São escassas as informações sobre os seus primeiros anos de vida, a menos que se aceite por autobiográfico o que ele próprio escreveu, antes de 1813, mas sendo já ouvidor eclesiástico das Flores e do Corvo, no Testamento de D. Burro, Pai dos Asnos. De concreto, sabe-se que fez grande parte dos seus estudos em Santa Cruz, inicialmente com os frades do convento de S. Boaventura e, a partir de 1792, possivelmente, também, com António José Álvares, o primeiro professor régio de Gramática Latina na ilha, tendo concluído a sua formação em Angra. Já dava «normas e borrões» para processos em 1796, no ano seguinte era professor particular de Latim em Santa Cruz e, até à sua ordenação, foi ainda assessor de dois juízes pela lei e advogado nas Flores.

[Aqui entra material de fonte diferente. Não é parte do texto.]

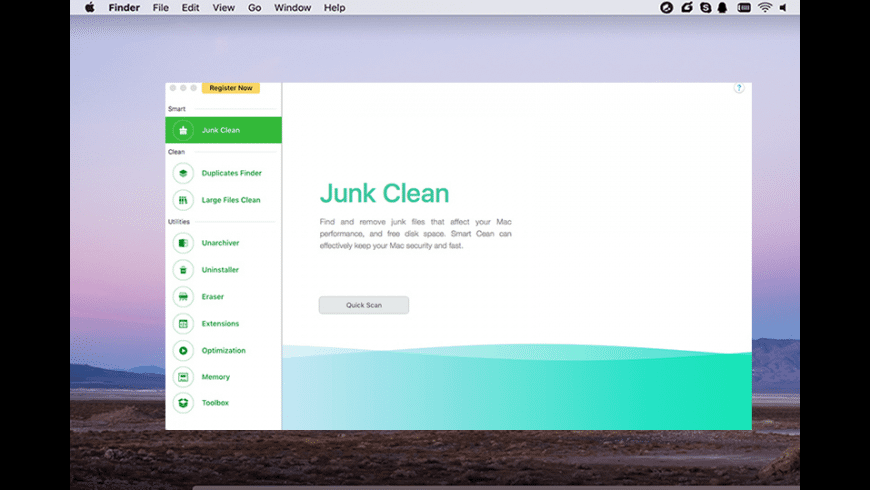Click the Unarchiver utility icon
870x490 pixels.
(183, 243)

Em 1.9.1800, obteve, do Tribunal Eclesiástico de Angra, sentença de genere, que lhe permitia aceder ao estado eclesiástico, ao corrigir a inabilitação advinda da «malícia de seus pais», tendo assegurado, ao longo de 1802, a doação de 240.000 réis para o seu património, metade dos quais oferecidos pelo sargento-mor João António de Freitas Henriques, o homem mais rico e poderoso da ilha, e sua mulher, D. Maria Vitória de Almeida. A sua ordenação sacerdotal data de 20.10.1804. Até final desse ano, recebe ainda provimento de pregador e confessor geral, e, por provisão do capitão-general, conde de S. Lourenço, é nomeado professor régio de Gramática Latina na cadeira da vila de Santa Cruz das Flores.

De regresso à ilha-natal, na primavera de 1805, começa, então, a exercer o cargo de professor, até que, dispensadas pelo bispo certas formalidades, foi nomeado, a 24.6.1807, vigário da paróquia de S. Pedro da freguesia de Ponta Delgada, em substituição do padre Domingos Bernardo da Silveira, que atingira o limite de idade. Embora contrafeito, deixa o cargo de professor régio na vila de Santa Cruz, mas continua, mesmo assim, a assistir aos alunos que a fama, já entretanto alcançada como professor, fizera arrastar consigo até à recôndita freguesia de Ponta Delgada. Desses seus discípulos, viriam mesmo a ser ordenados, mais tarde, cinco presbíteros, dois diáconos e um subdiácono, além dos muitos jovens, oriundos das Flores, do Corvo e até do Faial, a quem ensinou com grande utilidade pública.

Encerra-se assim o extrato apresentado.